O ministro dos Negócios Estrangeiros do Irão declarou esta sexta-feira, após mais uma noite de bombardeamentos norte-americanos, que qualquer país que "participe, coopere ou preste apoio" aos Estados Unidos será considerado responsável e enfrentará retaliações.
"Qualquer participação, cooperação ou assistência na prática de uma agressão contra o Irão implicará a responsabilidade internacional das partes envolvidas", afirmou Abbas Araghchi.
O responsável acrescentou que o Irão "se reserva o direito de tomar todas as medidas necessárias no âmbito da legítima defesa". O ministro considerou também como um "precedente inflamatório" a intenção de Donald Trump de utilizar fundos iranianos congelados para indemnizar os danos causados aos navios atingidos no Golfo.

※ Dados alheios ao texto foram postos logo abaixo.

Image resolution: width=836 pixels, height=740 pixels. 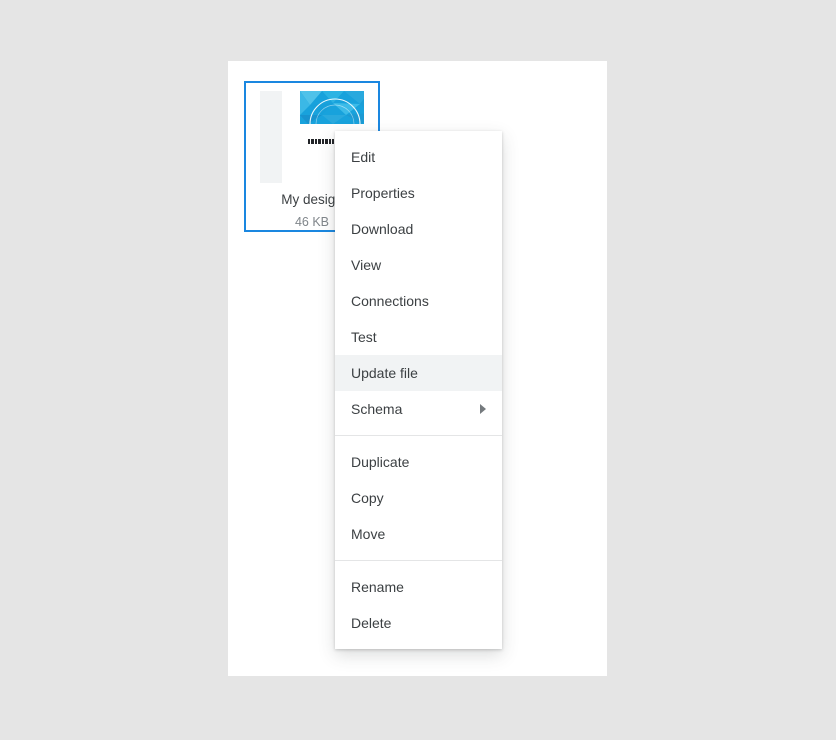 What do you see at coordinates (312, 200) in the screenshot?
I see `file-name-label: My design` at bounding box center [312, 200].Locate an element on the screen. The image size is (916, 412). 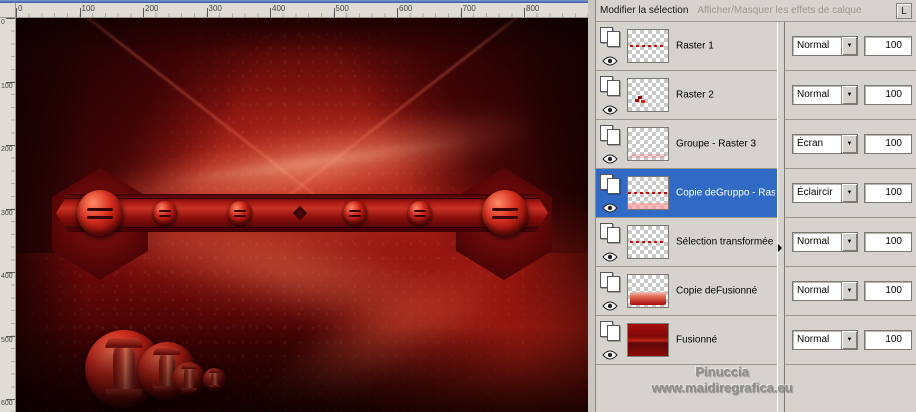
splitter-arrow-icon is located at coordinates (782, 248).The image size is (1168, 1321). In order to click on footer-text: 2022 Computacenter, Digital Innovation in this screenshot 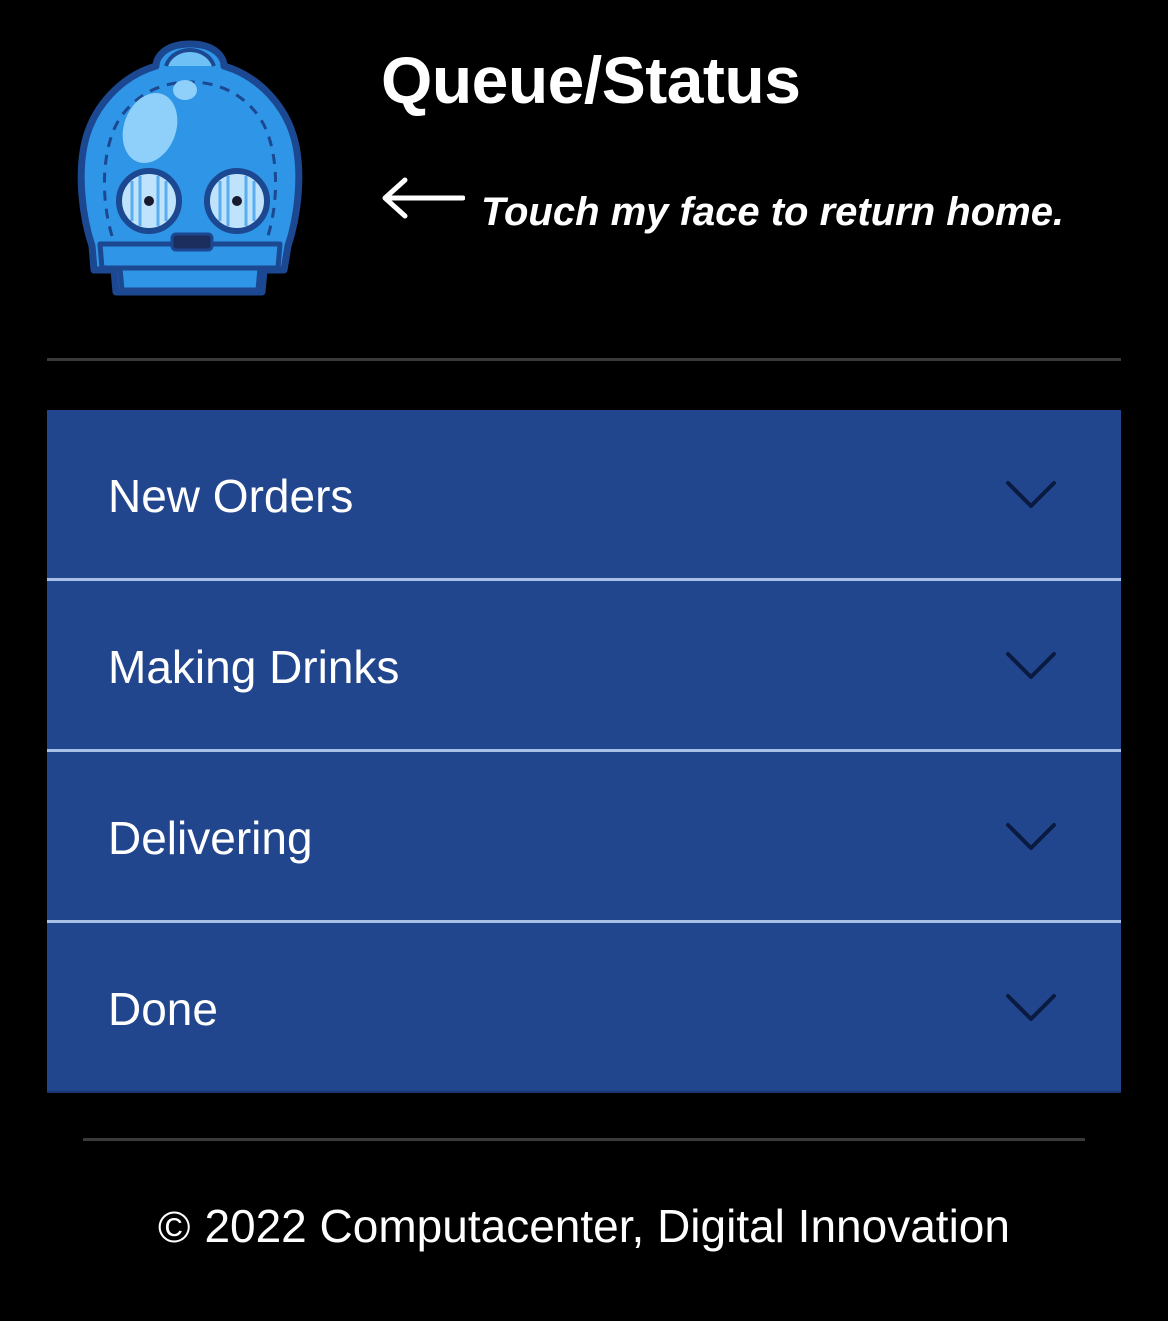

Os mais recentes ataques norte-americanos atingiram o quartel-general da Marinha da Guarda Revolucionária iraniana, no norte do Irão, sem causar vítimas, segundo as autoridades locais.
"Esta manhã, o quartel-general das forças navais do Corpo da Guarda Revolucionária em Zibakenar (cidade a 350 quilómetros de Teerão) foi alvo de projéteis do inimigo norte-americano, tendo causado danos em alguns equipamentos", declarou um responsável iraniano.
O Comando Militar dos EUA para o Médio Oriente (Centcom) especificou ter atacado “centros de comando militares iranianos, instalações de armazenamento de drones, redes de comunicação, instalações de vigilância costeira e meios marítimos”.
Irão reivindica ataques com drones no Bahrein e na Jordânia
O Irão disse entretanto ter atacado com drones instalações utilizadas pelo Exército norte-americano no Bahrein e na Jordânia, em resposta aos bombardeamentos contra o seu território pela 13.ª noite consecutiva.
"Esta manhã, drones kamikaze Arash atacaram os reservatórios de combustível, os grandes armazéns de material, os silos e os quartéis das forças do Exército terrorista norte-americano na base aérea de Isa, no Bahrein", avançou Teerão num comunicado divulgado pela televisão estatal.
Também um hangar na base aérea de Al-lAzraq, na Jordânia, foi alvo de ataques de drones iranianos.
"Os mercenários militares norte-americanos estavam ali escondidos", referiu o comunicado, acrescentando que "qualquer ação que ameace os interesses legítimos e legais da nação e o sistema sagrado da República Islâmica do Irão prejudicará a segurança e os interesses económicos de outros países da região".